**ACTIVITY**
All of the records must come back exactly. Please repeat them in full.

*** Opening GIVEN ENTRIES ***

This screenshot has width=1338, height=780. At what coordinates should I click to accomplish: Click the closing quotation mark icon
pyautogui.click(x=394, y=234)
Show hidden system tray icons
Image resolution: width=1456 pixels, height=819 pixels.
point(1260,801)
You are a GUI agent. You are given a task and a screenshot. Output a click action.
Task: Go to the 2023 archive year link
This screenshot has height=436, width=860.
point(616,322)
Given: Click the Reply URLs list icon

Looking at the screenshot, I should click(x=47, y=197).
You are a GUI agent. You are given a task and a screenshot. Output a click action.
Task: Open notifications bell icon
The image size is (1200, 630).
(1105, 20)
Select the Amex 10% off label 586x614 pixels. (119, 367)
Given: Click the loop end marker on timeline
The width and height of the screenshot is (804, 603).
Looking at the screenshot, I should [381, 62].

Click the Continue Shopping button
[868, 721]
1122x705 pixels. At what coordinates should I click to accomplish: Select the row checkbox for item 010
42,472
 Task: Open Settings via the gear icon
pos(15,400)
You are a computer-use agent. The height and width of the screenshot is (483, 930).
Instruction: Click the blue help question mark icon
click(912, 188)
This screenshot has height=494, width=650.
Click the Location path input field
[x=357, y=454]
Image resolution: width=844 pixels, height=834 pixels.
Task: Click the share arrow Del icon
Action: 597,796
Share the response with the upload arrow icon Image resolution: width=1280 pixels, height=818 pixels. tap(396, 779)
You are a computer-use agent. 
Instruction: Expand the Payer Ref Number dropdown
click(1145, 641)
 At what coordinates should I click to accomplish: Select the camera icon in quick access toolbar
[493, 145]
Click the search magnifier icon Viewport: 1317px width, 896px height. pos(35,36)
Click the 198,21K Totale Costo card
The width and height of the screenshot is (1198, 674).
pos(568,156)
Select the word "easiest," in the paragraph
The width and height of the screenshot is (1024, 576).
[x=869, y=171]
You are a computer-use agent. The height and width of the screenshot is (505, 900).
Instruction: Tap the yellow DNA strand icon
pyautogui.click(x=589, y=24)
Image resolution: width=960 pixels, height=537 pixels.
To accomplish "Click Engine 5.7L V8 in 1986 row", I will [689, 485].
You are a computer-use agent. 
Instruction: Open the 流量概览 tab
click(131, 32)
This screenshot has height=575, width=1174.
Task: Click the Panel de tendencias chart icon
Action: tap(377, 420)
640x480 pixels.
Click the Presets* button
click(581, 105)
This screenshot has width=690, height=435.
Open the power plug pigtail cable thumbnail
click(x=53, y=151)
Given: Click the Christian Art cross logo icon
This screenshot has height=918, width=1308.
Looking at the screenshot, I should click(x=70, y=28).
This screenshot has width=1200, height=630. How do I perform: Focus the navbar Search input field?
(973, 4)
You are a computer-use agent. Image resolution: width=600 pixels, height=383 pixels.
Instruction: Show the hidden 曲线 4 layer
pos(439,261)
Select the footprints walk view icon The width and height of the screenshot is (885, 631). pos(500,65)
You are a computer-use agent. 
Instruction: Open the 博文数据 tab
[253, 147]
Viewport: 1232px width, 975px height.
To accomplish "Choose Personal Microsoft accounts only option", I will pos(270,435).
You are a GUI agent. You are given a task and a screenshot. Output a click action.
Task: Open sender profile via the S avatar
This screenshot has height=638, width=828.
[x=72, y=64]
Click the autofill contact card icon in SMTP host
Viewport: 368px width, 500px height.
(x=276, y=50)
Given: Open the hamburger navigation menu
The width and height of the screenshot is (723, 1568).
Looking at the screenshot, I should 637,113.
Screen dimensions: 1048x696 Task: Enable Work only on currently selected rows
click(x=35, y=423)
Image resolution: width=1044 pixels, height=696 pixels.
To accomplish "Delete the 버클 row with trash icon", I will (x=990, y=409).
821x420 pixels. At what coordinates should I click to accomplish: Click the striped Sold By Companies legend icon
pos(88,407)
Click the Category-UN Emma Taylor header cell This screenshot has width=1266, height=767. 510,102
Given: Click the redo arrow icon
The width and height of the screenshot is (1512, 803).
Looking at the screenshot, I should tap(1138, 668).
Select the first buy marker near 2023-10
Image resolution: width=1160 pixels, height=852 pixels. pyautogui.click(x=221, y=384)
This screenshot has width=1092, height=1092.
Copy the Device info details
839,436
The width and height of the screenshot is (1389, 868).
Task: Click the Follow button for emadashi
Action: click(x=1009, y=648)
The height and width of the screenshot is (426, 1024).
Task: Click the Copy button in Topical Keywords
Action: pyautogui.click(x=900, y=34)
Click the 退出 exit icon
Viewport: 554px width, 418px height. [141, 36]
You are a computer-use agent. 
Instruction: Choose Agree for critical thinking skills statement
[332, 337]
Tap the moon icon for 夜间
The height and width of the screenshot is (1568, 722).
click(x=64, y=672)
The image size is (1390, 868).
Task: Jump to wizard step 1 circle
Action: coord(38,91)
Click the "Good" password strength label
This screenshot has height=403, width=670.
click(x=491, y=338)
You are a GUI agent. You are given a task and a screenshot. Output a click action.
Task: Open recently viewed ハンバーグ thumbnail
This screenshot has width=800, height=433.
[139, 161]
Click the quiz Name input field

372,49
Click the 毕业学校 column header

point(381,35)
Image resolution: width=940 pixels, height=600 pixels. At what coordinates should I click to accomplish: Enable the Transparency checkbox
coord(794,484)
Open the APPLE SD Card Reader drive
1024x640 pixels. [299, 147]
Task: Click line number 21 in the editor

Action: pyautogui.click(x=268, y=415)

*** Closing GIVEN ENTRIES ***

**EXERCISE RESPONSE**
This screenshot has width=1338, height=780. At what coordinates should I click to accomplish: Click the closing quotation mark icon
pyautogui.click(x=394, y=234)
Show hidden system tray icons
Image resolution: width=1456 pixels, height=819 pixels.
point(1260,801)
You are a GUI agent. You are given a task and a screenshot. Output a click action.
Task: Go to the 2023 archive year link
This screenshot has height=436, width=860.
point(616,322)
Given: Click the Reply URLs list icon

Looking at the screenshot, I should click(x=47, y=197).
You are a GUI agent. You are given a task and a screenshot. Output a click action.
Task: Open notifications bell icon
The image size is (1200, 630).
(1105, 20)
Select the Amex 10% off label 586x614 pixels. (119, 367)
Given: Click the loop end marker on timeline
The width and height of the screenshot is (804, 603).
Looking at the screenshot, I should [381, 62].

Click the Continue Shopping button
[868, 721]
1122x705 pixels. At what coordinates should I click to accomplish: Select the row checkbox for item 010
42,472
 Task: Open Settings via the gear icon
pos(15,400)
You are a computer-use agent. The height and width of the screenshot is (483, 930).
Instruction: Click the blue help question mark icon
click(912, 188)
This screenshot has height=494, width=650.
Click the Location path input field
[x=357, y=454]
Image resolution: width=844 pixels, height=834 pixels.
Task: Click the share arrow Del icon
Action: 597,796
Share the response with the upload arrow icon Image resolution: width=1280 pixels, height=818 pixels. tap(396, 779)
You are a computer-use agent. 
Instruction: Expand the Payer Ref Number dropdown
click(1145, 641)
 At what coordinates should I click to accomplish: Select the camera icon in quick access toolbar
[493, 145]
Click the search magnifier icon Viewport: 1317px width, 896px height. pos(35,36)
Click the 198,21K Totale Costo card
The width and height of the screenshot is (1198, 674).
pos(568,156)
Select the word "easiest," in the paragraph
The width and height of the screenshot is (1024, 576).
[x=869, y=171]
You are a computer-use agent. The height and width of the screenshot is (505, 900).
Instruction: Tap the yellow DNA strand icon
pyautogui.click(x=589, y=24)
Image resolution: width=960 pixels, height=537 pixels.
To accomplish "Click Engine 5.7L V8 in 1986 row", I will [689, 485].
You are a computer-use agent. 
Instruction: Open the 流量概览 tab
click(131, 32)
This screenshot has height=575, width=1174.
Task: Click the Panel de tendencias chart icon
Action: tap(377, 420)
640x480 pixels.
Click the Presets* button
click(581, 105)
This screenshot has width=690, height=435.
Open the power plug pigtail cable thumbnail
click(x=53, y=151)
Given: Click the Christian Art cross logo icon
This screenshot has height=918, width=1308.
Looking at the screenshot, I should click(x=70, y=28).
This screenshot has width=1200, height=630. How do I perform: Focus the navbar Search input field?
(973, 4)
You are a computer-use agent. Image resolution: width=600 pixels, height=383 pixels.
Instruction: Show the hidden 曲线 4 layer
pos(439,261)
Select the footprints walk view icon The width and height of the screenshot is (885, 631). pos(500,65)
You are a computer-use agent. 
Instruction: Open the 博文数据 tab
[253, 147]
Viewport: 1232px width, 975px height.
To accomplish "Choose Personal Microsoft accounts only option", I will pos(270,435).
You are a GUI agent. You are given a task and a screenshot. Output a click action.
Task: Open sender profile via the S avatar
This screenshot has height=638, width=828.
[x=72, y=64]
Click the autofill contact card icon in SMTP host
Viewport: 368px width, 500px height.
(x=276, y=50)
Given: Open the hamburger navigation menu
The width and height of the screenshot is (723, 1568).
Looking at the screenshot, I should 637,113.
Screen dimensions: 1048x696 Task: Enable Work only on currently selected rows
click(x=35, y=423)
Image resolution: width=1044 pixels, height=696 pixels.
To accomplish "Delete the 버클 row with trash icon", I will (x=990, y=409).
821x420 pixels. At what coordinates should I click to accomplish: Click the striped Sold By Companies legend icon
pos(88,407)
Click the Category-UN Emma Taylor header cell This screenshot has width=1266, height=767. 510,102
Given: Click the redo arrow icon
The width and height of the screenshot is (1512, 803).
Looking at the screenshot, I should tap(1138, 668).
Select the first buy marker near 2023-10
Image resolution: width=1160 pixels, height=852 pixels. pyautogui.click(x=221, y=384)
This screenshot has width=1092, height=1092.
Copy the Device info details
839,436
The width and height of the screenshot is (1389, 868).
Task: Click the Follow button for emadashi
Action: click(x=1009, y=648)
The height and width of the screenshot is (426, 1024).
Task: Click the Copy button in Topical Keywords
Action: pyautogui.click(x=900, y=34)
Click the 退出 exit icon
Viewport: 554px width, 418px height. [141, 36]
You are a computer-use agent. 
Instruction: Choose Agree for critical thinking skills statement
[332, 337]
Tap the moon icon for 夜间
The height and width of the screenshot is (1568, 722).
click(x=64, y=672)
The image size is (1390, 868).
Task: Jump to wizard step 1 circle
Action: coord(38,91)
Click the "Good" password strength label
This screenshot has height=403, width=670.
click(x=491, y=338)
You are a GUI agent. You are given a task and a screenshot. Output a click action.
Task: Open recently viewed ハンバーグ thumbnail
This screenshot has width=800, height=433.
[139, 161]
Click the quiz Name input field

372,49
Click the 毕业学校 column header

point(381,35)
Image resolution: width=940 pixels, height=600 pixels. At what coordinates should I click to accomplish: Enable the Transparency checkbox
coord(794,484)
Open the APPLE SD Card Reader drive
1024x640 pixels. [299, 147]
Task: Click line number 21 in the editor

Action: pyautogui.click(x=268, y=415)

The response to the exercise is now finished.